Hi to all at Casares del Sol. I have an apartment at Majestic Hills just down the road from you all and I am just back home in Scotland after attending our first AGM 1 year after we, as a community, took over the running of our development. I have read with interest about your continuing problems with your development and would like you to know you are not alone.
I have spent much of my 25 years in business doing all forms of contract landscaping and I thought I would go up and have a look around and maybe give you my views. My experience is with works in a more temperate climate but there are certain requirements for successful landscape works, no matter where you are in the world. The first and most important principle is that you have to create an environment where the plants, including grass, which are not indigenous to the area will survive and flourish. This means covering planted areas with a minimum of 100mm, preferably more, of good quality topsoil, high in organic matter. This sadly has not been done and what is growing around your estate are plants (weeds) capable of surviving in poorer conditions. We have been trying to finish our landscape works on our estate over the last 12 months and this was an issue we resolved at an early stage.
The trees that have been planted with you, are for the moment surviving. A large number have been poorly staked resulting in them growing at various angles to the verticle. More importantly these trees will eventually die as trees have to be tied securely to allow new fibrous root to develop, which will eventually support them. The constant rocking in the wind causes a bowl to form under the root ball which fills with water and rots the roots.
The shrub borders which have been planted up are also into poor soil. The plants will take a long time to establish and are already suffering from competition from weed types which thrive in this type of environment.
I am pleased that you are soon to have your first owners meeting and take over the running of your complex. Your battle then, as it was ours, will be to persuade the developers to give you what was promised in their glossy brochures. I think I read a while ago something about 'top quality apartments nestling in sub- tropical gardens'. This can be a reality but only if the necessary materials are in place to allow the gardens to grow.
We have been fortunate at Majestic Hills to have had a very capable President supported by a committed secretarary and 'money chaser' backed up by a couple of others of us who have seen the project forward over the last year. If I had a pound for every e-mail and phone call we have received from disgruntled residents wanting to sue for this or that, I would be a very wealthy man.
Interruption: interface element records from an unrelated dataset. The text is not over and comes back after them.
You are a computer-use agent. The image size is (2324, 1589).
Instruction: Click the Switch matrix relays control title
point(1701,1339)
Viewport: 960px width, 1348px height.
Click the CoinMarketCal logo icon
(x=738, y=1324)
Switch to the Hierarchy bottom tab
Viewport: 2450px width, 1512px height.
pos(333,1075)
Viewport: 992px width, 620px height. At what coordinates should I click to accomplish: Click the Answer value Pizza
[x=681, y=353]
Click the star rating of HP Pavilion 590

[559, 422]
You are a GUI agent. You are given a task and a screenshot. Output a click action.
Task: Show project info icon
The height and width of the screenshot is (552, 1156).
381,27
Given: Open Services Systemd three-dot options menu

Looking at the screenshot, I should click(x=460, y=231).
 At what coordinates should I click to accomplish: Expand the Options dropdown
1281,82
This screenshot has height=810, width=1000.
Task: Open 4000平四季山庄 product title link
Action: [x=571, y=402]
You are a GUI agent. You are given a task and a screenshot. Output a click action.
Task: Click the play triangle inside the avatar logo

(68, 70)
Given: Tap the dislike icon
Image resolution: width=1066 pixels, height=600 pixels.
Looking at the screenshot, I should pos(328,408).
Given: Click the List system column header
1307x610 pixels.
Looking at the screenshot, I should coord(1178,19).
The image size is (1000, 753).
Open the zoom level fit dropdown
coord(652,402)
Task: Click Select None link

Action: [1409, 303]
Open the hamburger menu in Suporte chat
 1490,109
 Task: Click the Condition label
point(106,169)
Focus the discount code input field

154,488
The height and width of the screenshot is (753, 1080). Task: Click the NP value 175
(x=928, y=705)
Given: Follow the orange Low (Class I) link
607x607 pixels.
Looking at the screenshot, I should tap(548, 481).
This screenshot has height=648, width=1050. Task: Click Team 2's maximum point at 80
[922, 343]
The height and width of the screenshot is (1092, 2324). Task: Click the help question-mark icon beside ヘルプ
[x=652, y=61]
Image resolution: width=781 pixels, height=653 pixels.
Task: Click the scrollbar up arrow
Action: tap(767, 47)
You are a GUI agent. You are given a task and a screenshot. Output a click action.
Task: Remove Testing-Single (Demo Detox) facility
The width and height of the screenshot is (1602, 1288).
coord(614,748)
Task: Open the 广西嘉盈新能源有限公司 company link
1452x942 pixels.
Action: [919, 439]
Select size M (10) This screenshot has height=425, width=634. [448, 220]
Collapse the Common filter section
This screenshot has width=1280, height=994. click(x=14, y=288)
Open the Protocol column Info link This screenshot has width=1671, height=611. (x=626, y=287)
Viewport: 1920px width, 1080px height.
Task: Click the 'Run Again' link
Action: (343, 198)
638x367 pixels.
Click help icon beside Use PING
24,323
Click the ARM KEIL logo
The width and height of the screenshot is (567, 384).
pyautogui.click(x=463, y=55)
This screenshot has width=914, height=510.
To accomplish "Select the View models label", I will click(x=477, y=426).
These people can write and complain for ever and a day but when it comes to doing something about it they will be found wanting. What you will need are a few un-selfish souls who will give of their time and energy for the greater good. I know we have all paid our money and we should get exactly what we paid for but sometimes this doesn't work out. The decision we came to, to get heavily involved has led us to be very close to getting our dream homes and so far we have not had to ask the community at large for an extra sum to finish. We felt it far more important to work with the developer through his problems and try and get as much as we could before ( I think) he went bust.
The bigger picture is we have all bought homes in an area which is rapidly developing and which we feel in a few years time will be a highly sought after area. Better to work with and finish than spend the next couple of years living in an un-finished complex and trailing everthing through the courts.
I apologise to anyone if you feel it is rude of me to comment on things at your complex. I just wanted you to have knowledge of our experiences and to say that we have been fighting for a long time but are seeing the end in site. I wish you all well in the future.